Dans la salle bleue de l’ONAMA, l’artiste tchadien AfrotroniX, de son vrai nom Caleb Rimtobaye, a dévoilé jeudi 26 février 2026 son nouvel album intitulé « KOD ». Composé de 27 titres, ce projet fusionne musique électronique et rythmes traditionnels tchadiens, affirmant une identité sonore singulière.
Au-delà d’un simple lancement discographique, la conférence de presse s’est muée en tribune culturelle. L’artiste y a plaidé pour une revalorisation des cultures africaines et des langues nationales. Pour lui, la culture demeure « l’expression véritable de qui nous sommes » et constitue un socle essentiel pour toute société aspirant à se projeter dans l’avenir.

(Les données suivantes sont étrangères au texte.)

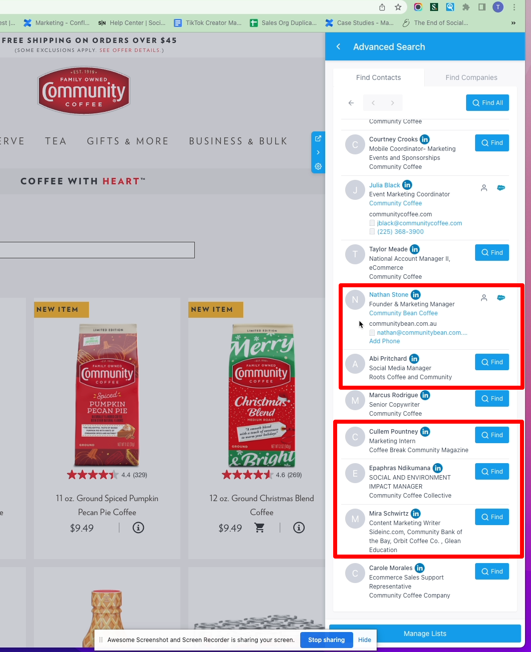Screen dimensions: 531x652
Task: Open the Chrome extensions puzzle icon
Action: pos(466,7)
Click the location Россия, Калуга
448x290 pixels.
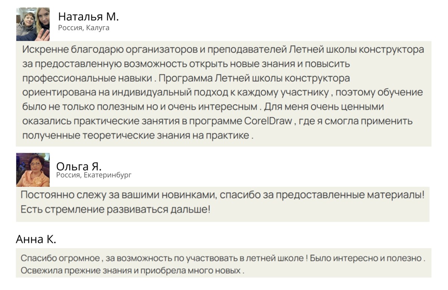pyautogui.click(x=84, y=28)
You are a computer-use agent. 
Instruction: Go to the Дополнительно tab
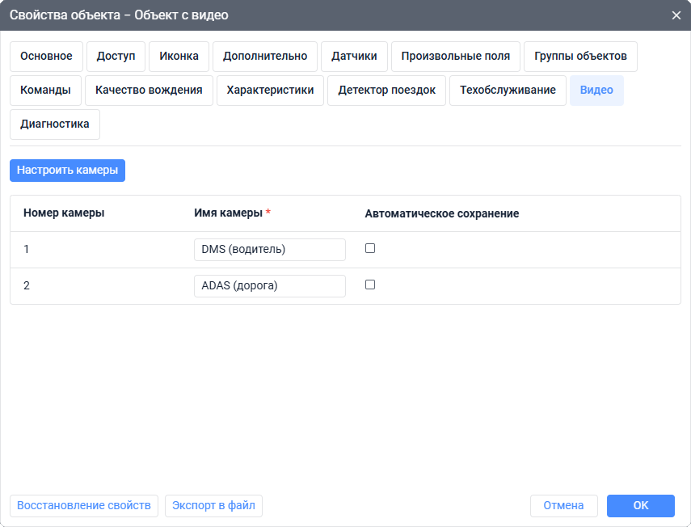(x=265, y=57)
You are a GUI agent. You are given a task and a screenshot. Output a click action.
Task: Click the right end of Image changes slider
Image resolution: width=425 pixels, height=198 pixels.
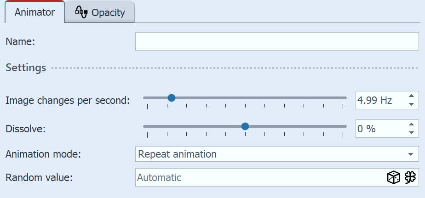point(345,97)
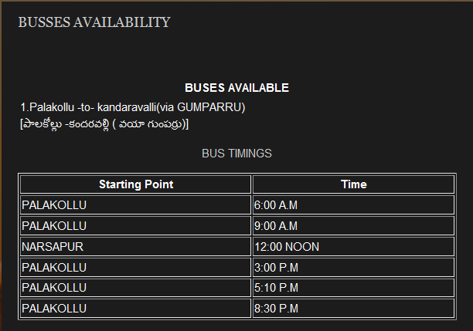Click the 8:30 P.M time cell
This screenshot has height=331, width=473.
point(353,308)
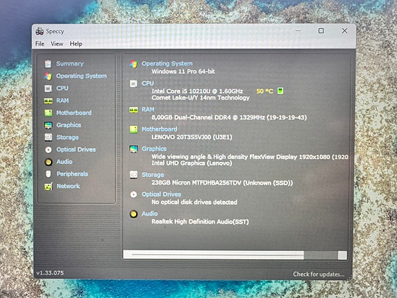Click the Optical Drives disc icon in the sidebar
397x298 pixels.
coord(48,149)
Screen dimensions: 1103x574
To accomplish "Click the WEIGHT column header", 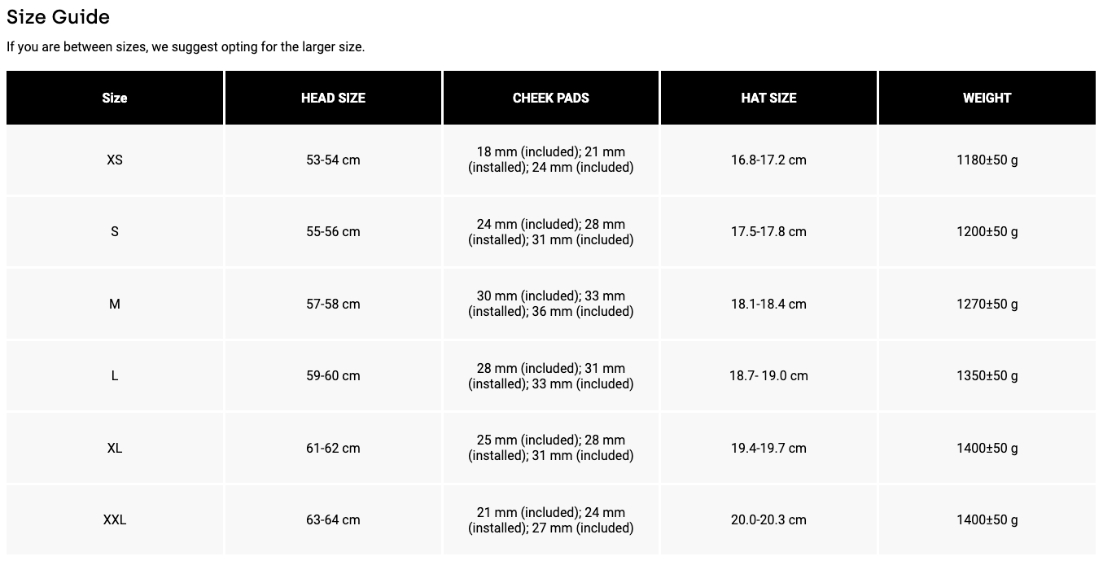I will pos(987,98).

Revenant sur les anciens systèmes de communication, notamment à travers le tam-tam, il a rappelé que les sociétés africaines possédaient déjà leurs propres codes et formes de technologies sociales. Il a ainsi souligné que la prédominance des langues étrangères ne devrait pas éclipser la richesse des langues maternelles, dont il encourage la promotion et la transmission.
Se revendiquant de l’afrofuturisme, AfrotroniX défend une démarche consistant à projeter la mémoire africaine vers l’avenir sans rompre avec ses racines. À travers « KOD », il inscrit la création artistique au cœur des réflexions culturelles et politiques, proposant une vision renouvelée du monde à venir.
Dans cet album, les percussions traditionnelles constituent l’ossature de ce qu’il qualifie d’« énergie hybride » : un dialogue constant entre le tam-tam et les machines, entre l’héritage ancestral et le numérique.